Exploring the feasibility of early stress detection with sun-induced chlorophyll fluorescence from tower to satellite

Terrestrial ecosystems are undergoing increasingly frequent periods of stress as the climate is changing. Monitoring ecosystem health efficiently requires global spatial coverage and high temporal resolution, which are assets of satellite-based remote sensing. However, conventional optical remote sensing (RS) approaches offer limited potential for the early detection of ecosystem stress, as changes in ecosystem structure and function often need to be substantial in order to be detectable when using reflectance in the visible and near-infrared range of the energy spectrum. Satellite-based RS of sun-induced chlorophyll fluorescence (SIF) offers much greater promise to that end, but there is still no dedicated SIF mission in-orbit, leaving coarser instruments designed for atmospheric measurements, such as Sentinel-5P TROPOMI, as the only option. The use of SIF from such instruments is challenged by the confounding effects of canopy structure and biochemistry. Furthermore, to correctly diagnose whether plants are under stress, SIF needs to be quantified jointly with the energy that is dissipated as heat. This can be potentially done through monitoring changes in reflectance around the green peak, exploited by the so-called photochemical reflectance index (PRI). Another option may lie in constraining the system with information on land surface temperature (LST), but such measurements should be ideally made at the same time as the instantaneous SIF retrievals. Another challenge is that, combining these measurements requires the proper confrontation of very different spatial footprints over potentially heterogeneous landscapes.

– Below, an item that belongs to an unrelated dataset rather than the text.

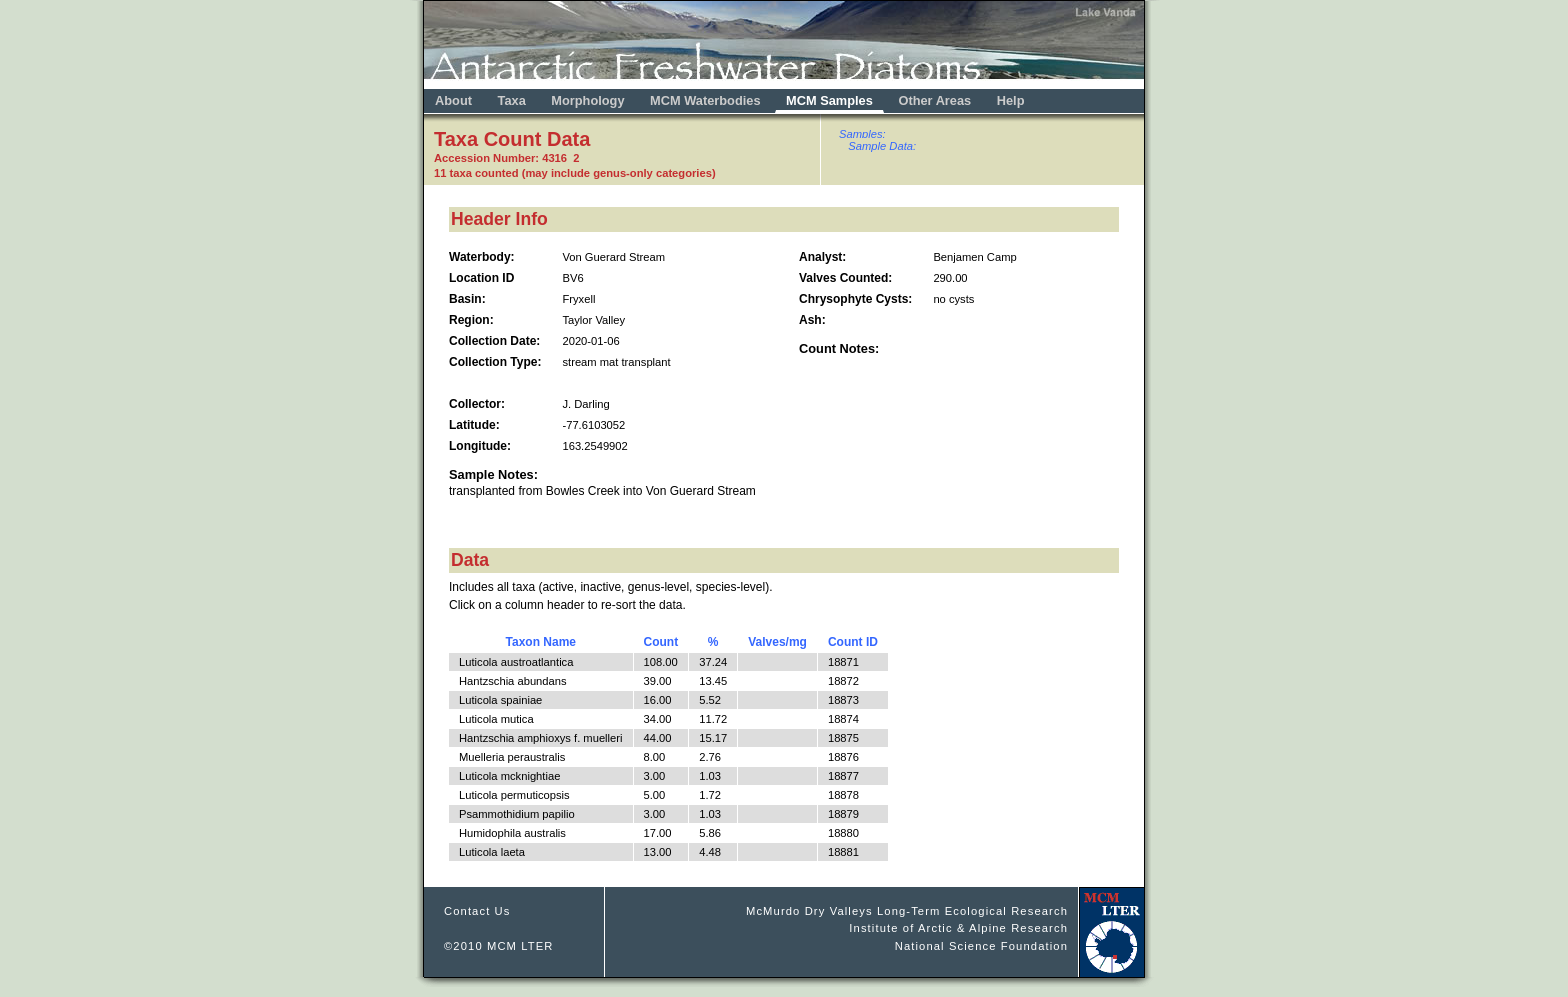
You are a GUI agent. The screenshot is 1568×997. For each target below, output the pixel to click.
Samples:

This present work reflects some of the results emerging from the AustroSIF project. The overarching goal of AustroSIF is to make present and future satellite-based SIF measurements a sensitive and reliable means for the early detection of ecosystem stress by combining remotely sensed SIF and PRI. In this project, we have gathered time series of ground-based active and passive chlorophyll fluorescence and hyperspectral reflectance from 7 eddy-covariance flux tower sites. At the same time, we collected respective time series of Sentinel-5P TROPOMI SIF data and MODIS MAIAC PRI data, which we complemented with sub-daily LST measurements from MSG SEVIRI. We also collocated datacubes of Sentinel-2 data to quantify the spatio-temporal heterogeneity within the large TROPOMI and MSG footprints. Finally, we also derived a series of senSCOPE simulations enabling us to place all variables in a synthetic environment to test the strength of the SIF-PRI relationship under stress conditions. By combining together the ground measurements, the satellite measurements, and the simulations, we are able to provide a first glimpse of how well the SIF-PRI relationship can be applied in practice over a variety of  ecosystems.